Sorry Gerwyn, but surely, if the testing's not right, the selection is irrelevant?
Well as a CFS/ME patient this really worries me even with the Oxford Criteria... I find it hard to believe the psychiatric people would out and out LIE in a scientific journal like BMJ. I do think they might do a sort of half-***ed study and hope it doesn't find anything but I can't believe scientists would be actively malevolent.
So what is the reason? The oxford criteria? Even if not one of those patients had the real CFS/ME which is unlikely (imo) some of the controls should have tested positive. The prostate cancer studies have never found XMRV in Europe either to my knowledge.

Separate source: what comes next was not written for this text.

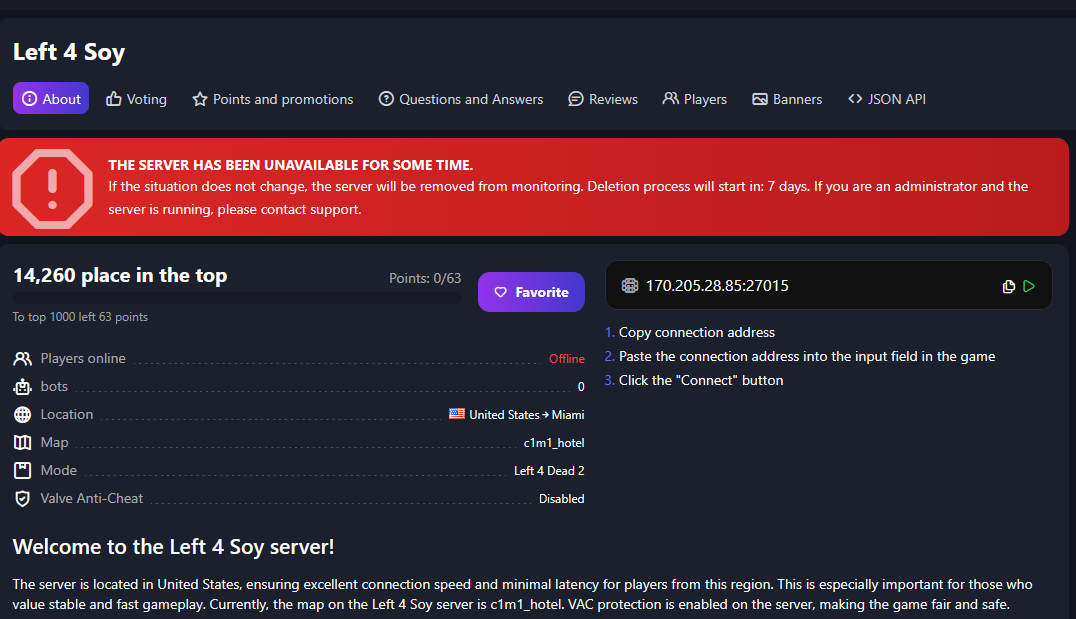Click the Players online people icon

23,359
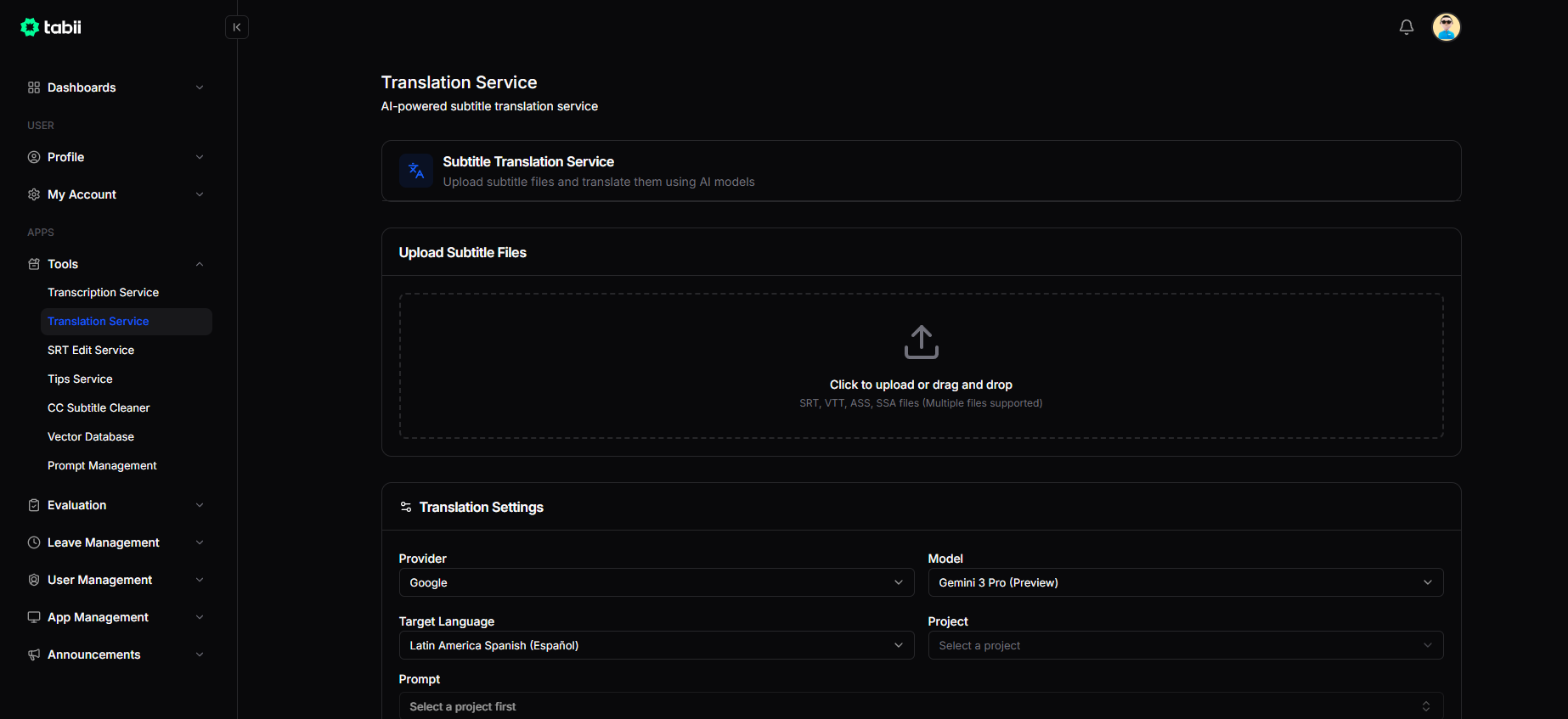Expand the Evaluation menu chevron

point(200,505)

So what do you guys think it is? Is XMRV just not in Europe or they have a substantially different variant? Maybe retroviruses in human beings are common and there are a subset that can trigger CFS/ME such as XMRV and Defrietas's Virus? Those explanations fail at explaining why the WPI *IS* finding XMRV in other countries and in Europe though which (I believe, please correct if wrong) was mentioned in one of the Mikovits Lectures.
So what do you all think the reason is? To back up my assertion that scientists wouldn't outright lie to other scientists (or that it is rare) even Wessely has done studies where there were some biological abnormalities which he promptly proceeded to dismiss, *but* he didn't deny they were there when his study found them. Right now I am thinking, for whatever good it will do, how to explain finding XMRV by WPI and by Cleveland Clinic (in Prostate Cancer) but not by others.
Especially if WPI is finding it internationally... I can't see how the "undetectable variant hypothesis" would still work to explain everything.
Does anyone have any ideas? Is it just that the replication studies are so sloppy? The one with Kerr presumably was not so that not explain away everything( you'd think).
I have no doubt XMRV will be important but I am having a hard time making sense of all this right now.